The Employee Retention Tax Credit. What you need to know. A SurePayroll Mainstreet Minute
Back of the Napkin welcomes Holly Wade, Executive Director of the National Federation of Independent Business (NFIB) to the SurePayroll Mainstreet Minute. In this season 3 BOTN episode, Holly explains the Employee Retention Tax Credit. Check out the SurePayroll Blog post on the Employee Retention Tax Credit to learn more.
COVID continues to impact businesses big and small. The Employee Retention Tax Credit was established early last year to help struggling employer businesses during the pandemic. “It did not receive much attention initially because eligibility excluded those businesses participating in the Paycheck Protection Program,” said Wade. “Due to recent legislative changes, eligibility is not only expanded, but the actual credit is more generous.” According to Wade, the Employee Retention Tax Credit increased from $5,000 per employee in 2020 to up to $7,000 per employee per quarter in 2021.
“Eligible employers can immediately access the credit by reducing employment tax deposits they are otherwise required to make. Plus, if the employer's employment tax deposits are insufficient to cover the credit, the employer may get an advance payment from the IRS,” said Wade.
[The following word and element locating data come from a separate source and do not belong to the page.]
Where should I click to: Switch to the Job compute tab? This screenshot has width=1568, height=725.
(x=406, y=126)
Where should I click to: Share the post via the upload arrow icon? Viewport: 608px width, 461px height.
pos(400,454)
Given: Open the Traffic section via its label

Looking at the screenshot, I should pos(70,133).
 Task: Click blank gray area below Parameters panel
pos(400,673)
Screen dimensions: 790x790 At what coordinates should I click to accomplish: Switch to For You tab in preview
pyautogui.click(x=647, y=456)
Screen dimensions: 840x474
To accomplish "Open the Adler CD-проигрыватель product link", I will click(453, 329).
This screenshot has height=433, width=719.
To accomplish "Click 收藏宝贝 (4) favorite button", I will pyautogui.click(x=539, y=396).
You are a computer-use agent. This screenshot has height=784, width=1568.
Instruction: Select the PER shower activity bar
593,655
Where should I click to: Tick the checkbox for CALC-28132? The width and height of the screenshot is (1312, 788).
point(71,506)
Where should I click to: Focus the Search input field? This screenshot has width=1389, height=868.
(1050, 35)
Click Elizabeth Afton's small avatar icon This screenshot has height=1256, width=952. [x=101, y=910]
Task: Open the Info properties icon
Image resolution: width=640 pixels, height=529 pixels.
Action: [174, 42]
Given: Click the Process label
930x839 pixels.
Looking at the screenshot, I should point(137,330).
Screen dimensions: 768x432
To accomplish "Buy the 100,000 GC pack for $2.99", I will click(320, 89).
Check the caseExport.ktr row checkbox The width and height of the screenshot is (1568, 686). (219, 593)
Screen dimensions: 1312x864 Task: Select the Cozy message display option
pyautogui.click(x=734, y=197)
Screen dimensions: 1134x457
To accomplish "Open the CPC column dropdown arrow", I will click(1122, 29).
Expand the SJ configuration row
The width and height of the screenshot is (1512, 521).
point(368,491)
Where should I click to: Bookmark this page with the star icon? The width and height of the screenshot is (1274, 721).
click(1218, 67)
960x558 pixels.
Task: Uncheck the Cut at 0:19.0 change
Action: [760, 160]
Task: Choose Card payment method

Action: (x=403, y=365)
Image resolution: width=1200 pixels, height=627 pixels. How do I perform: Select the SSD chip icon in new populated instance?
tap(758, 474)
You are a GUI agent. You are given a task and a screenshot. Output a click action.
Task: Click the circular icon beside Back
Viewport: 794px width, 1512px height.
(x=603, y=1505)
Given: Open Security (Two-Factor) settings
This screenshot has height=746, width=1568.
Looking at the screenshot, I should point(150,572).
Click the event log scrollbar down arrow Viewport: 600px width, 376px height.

The Employee Retention Credit is a refundable tax credit against certain employment taxes equal to 50% of the qualified wages an eligible employer pays to employees after March 12, 2020, and before January 1, 2021.
According to the IRS, employers, including tax-exempt organizations, are eligible for the credit if they operated a trade or business during calendar year 2020 and experienced either the full or partial suspension of the operation of their trade or business during any calendar quarter because of governmental orders limiting commerce, travel or group meetings due to COVID-19, or a significant decline in gross receipts.
Wade suggests that if business decreased from 2019, it’s worth checking to see if you qualify for the Employee Retention Tax Credit. “The credit can be a bit complicated,” said Wade. “NFIB strongly suggests working with an accountant, a CPA or bookkeeper who's familiar with the terms and conditions of the credit and can help you navigate through the program.”
Employers claim the tax credit by withholding payroll taxes for qualified employee wages or by amending prior payroll taxes by submitting the 941-X form.